In these readings, we get a nice balance between narrative and theology. That is, we start with king David’s major screw-up – he sleeps with Bathsheba, the wife of one his army commanders, Uriah, who is off fighting David’s war, impregnates her, has Uriah killed at the front lines, and then marries Bathsheba; and we end with Luke’s fascinating juxtaposition between an unnamed “sinful woman in the city” who performs an act of mercy for Jesus and the righteousness of the pharisee with whom he is dining. Sandwiched between these two stories is Paul’s more theological discussion of the value (or lack thereof) of the law vis-a-vis faith in Christ. Taken as a whole, the message is incontrovertibly clear: sin is the great equalizer, God’s forgiveness encompasses all, and the only possible response to such radical forgiveness is great love that flows from what St. Benedict calls “an expanded heart” (RB Prol: 49).

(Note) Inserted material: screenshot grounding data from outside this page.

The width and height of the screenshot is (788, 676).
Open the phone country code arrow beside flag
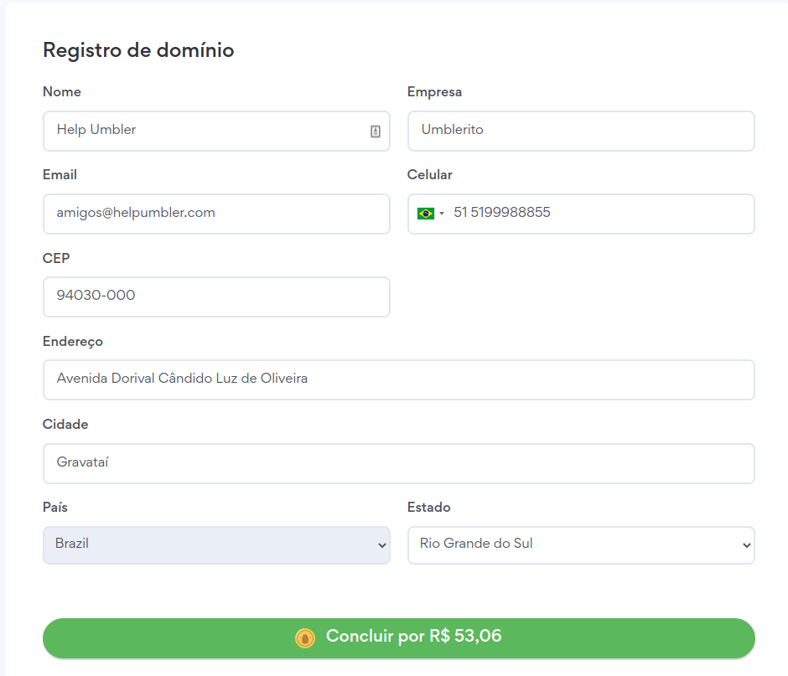coord(442,214)

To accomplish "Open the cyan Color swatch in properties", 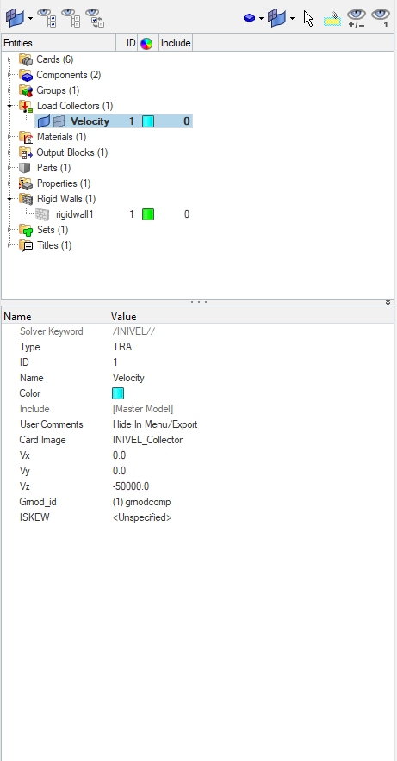I will pyautogui.click(x=118, y=393).
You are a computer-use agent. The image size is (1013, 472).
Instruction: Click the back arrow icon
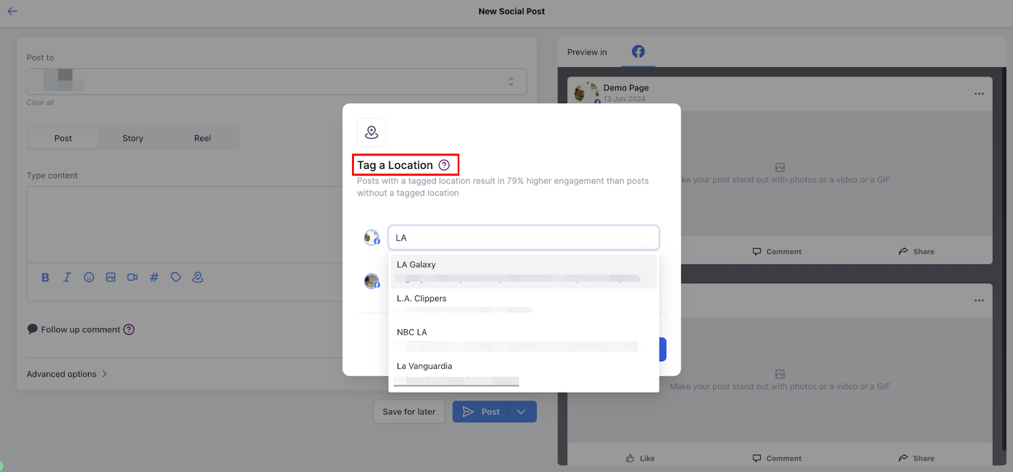click(12, 11)
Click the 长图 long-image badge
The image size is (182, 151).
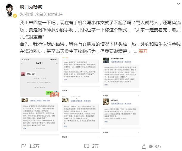(55, 95)
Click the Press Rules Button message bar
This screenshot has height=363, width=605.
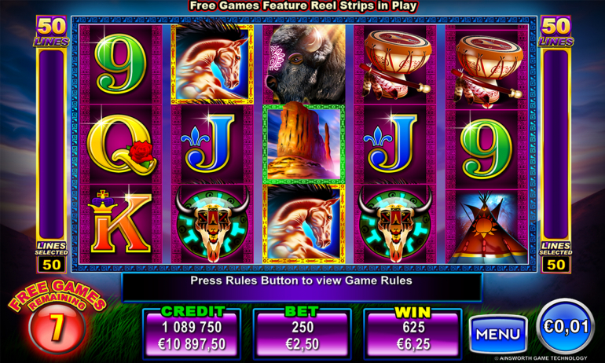tap(302, 287)
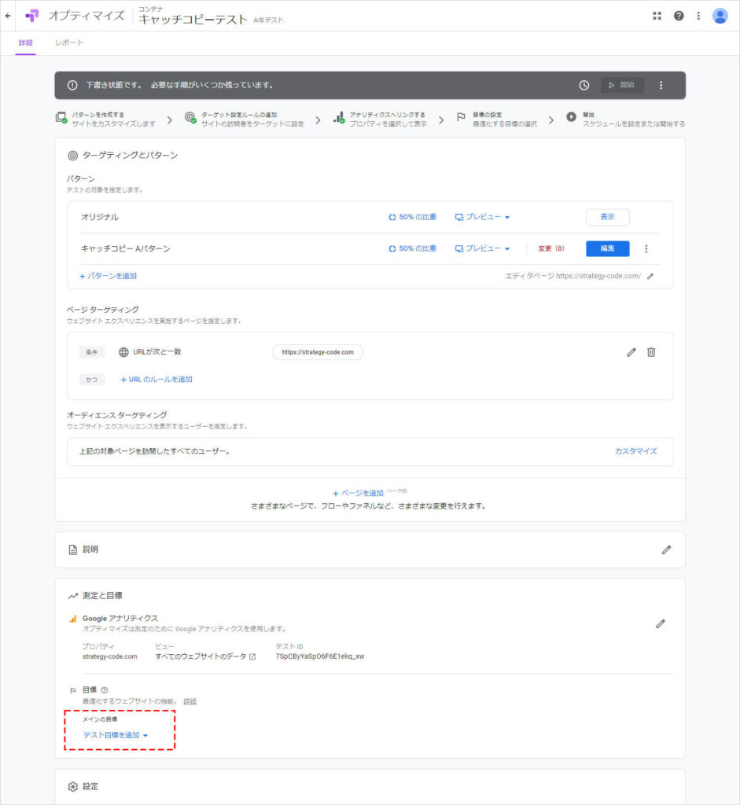Edit the 説明 section with pencil icon
The image size is (740, 805).
666,550
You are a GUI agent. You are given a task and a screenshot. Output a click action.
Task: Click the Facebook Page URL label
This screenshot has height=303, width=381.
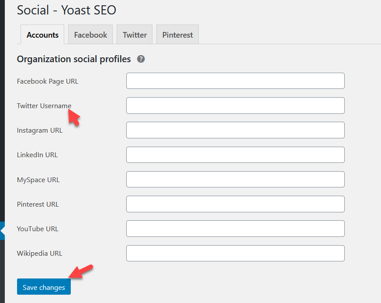[x=47, y=81]
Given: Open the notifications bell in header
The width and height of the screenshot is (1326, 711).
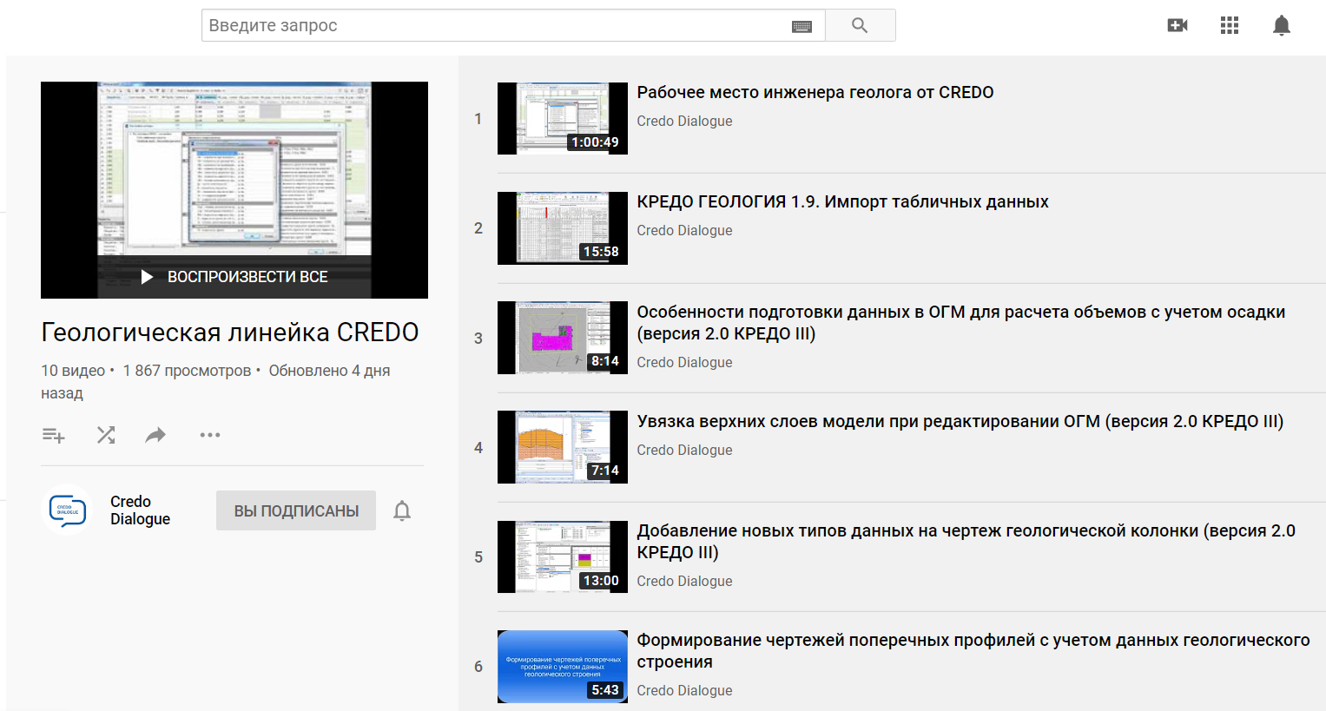Looking at the screenshot, I should coord(1281,25).
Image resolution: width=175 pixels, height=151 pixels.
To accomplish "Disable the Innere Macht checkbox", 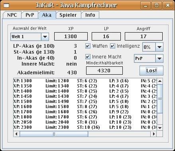I will coord(88,57).
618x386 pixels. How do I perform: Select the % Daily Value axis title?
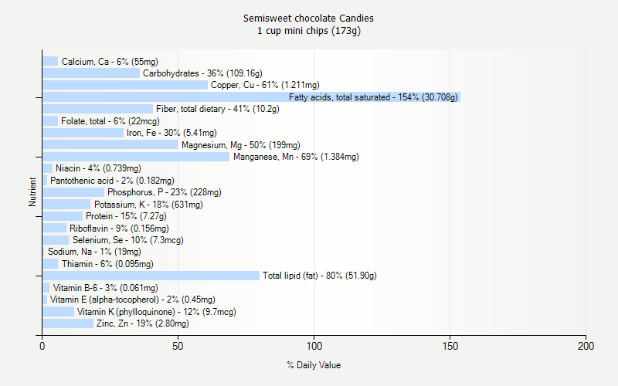[x=314, y=365]
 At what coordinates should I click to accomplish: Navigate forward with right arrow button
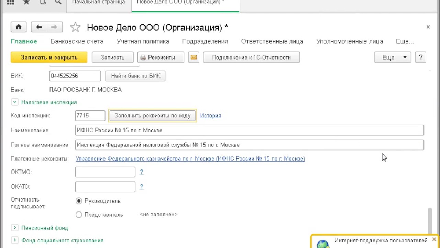pyautogui.click(x=54, y=27)
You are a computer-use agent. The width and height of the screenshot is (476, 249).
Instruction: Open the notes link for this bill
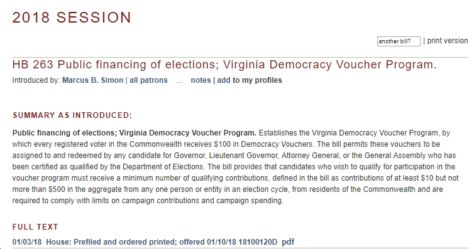(x=201, y=80)
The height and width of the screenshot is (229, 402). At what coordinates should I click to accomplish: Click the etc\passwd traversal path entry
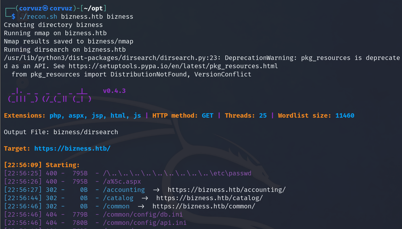point(177,173)
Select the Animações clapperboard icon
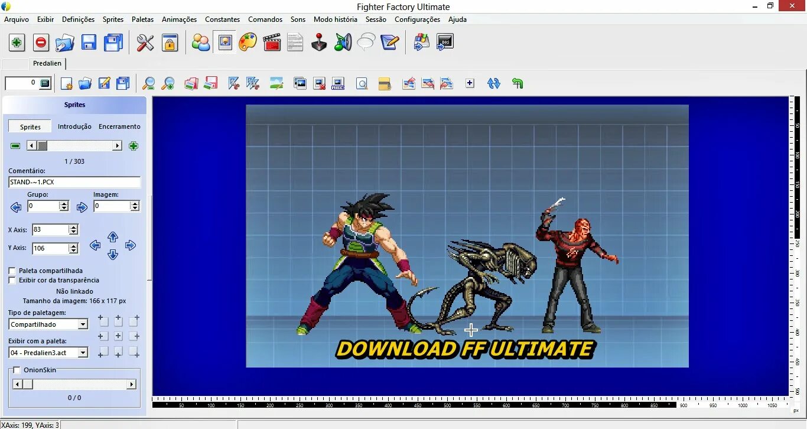The width and height of the screenshot is (807, 429). pos(272,42)
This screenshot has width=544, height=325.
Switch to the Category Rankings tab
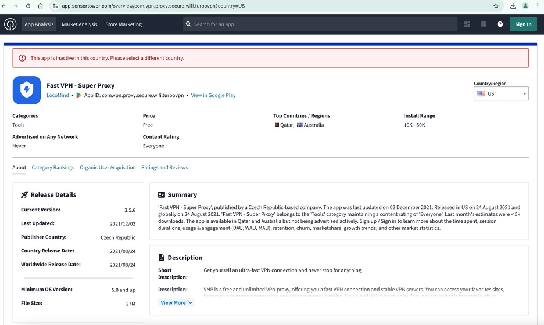53,168
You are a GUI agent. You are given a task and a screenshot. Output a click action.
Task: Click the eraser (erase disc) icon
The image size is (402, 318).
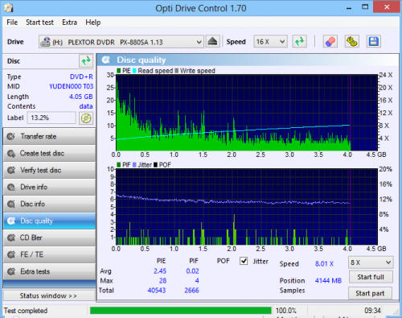coord(330,42)
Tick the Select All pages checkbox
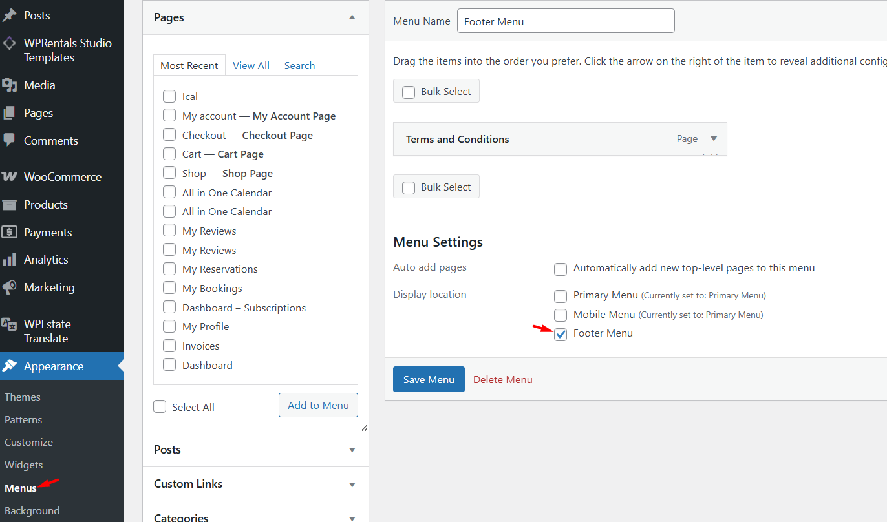This screenshot has width=887, height=522. point(160,407)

Servais Pinckaers, O.P., one of the most influential historians and scholars of moral theology in the twentieth-century, claimed throughout his career that the purpose of moral theology is not to set down rules, regulations, and punishments, but rather to lead one to a recognition of sin that is grounded in the deeper reality of God’s love and forgiveness, expressed most poignantly in the Beatitudes (Matt 5 & Luke 6) and through acts of love. When one fully comprehends the beauty, goodness, and love that is God’s true essence, the sense of one’s sinfulness emerges not because of self-hatred but rather because we know that we cannot perfectly fulfill the law or ever hope to imitate God’s perfect love. Hence forgiveness allows us to take our eyes off of ourselves, to look to God in faith, and to live from that sense of forgiveness. Living our lives as a response to that sense of liberation from sin enables the kind of great love that is exemplified in the woman’s act of kindness toward Jesus.
In his Rule, Benedict suggests that the monks pray the Our Father at least three times daily, on account of the fact that we all need to be reminded to forgive and be forgiven multiple times every day! Thus, these readings remind us that it is not our moral perfection that allows us to earn God’s love, but rather our humility and recognition of our need of forgiveness that enables us to practice great love in the small and the big things of our daily lives.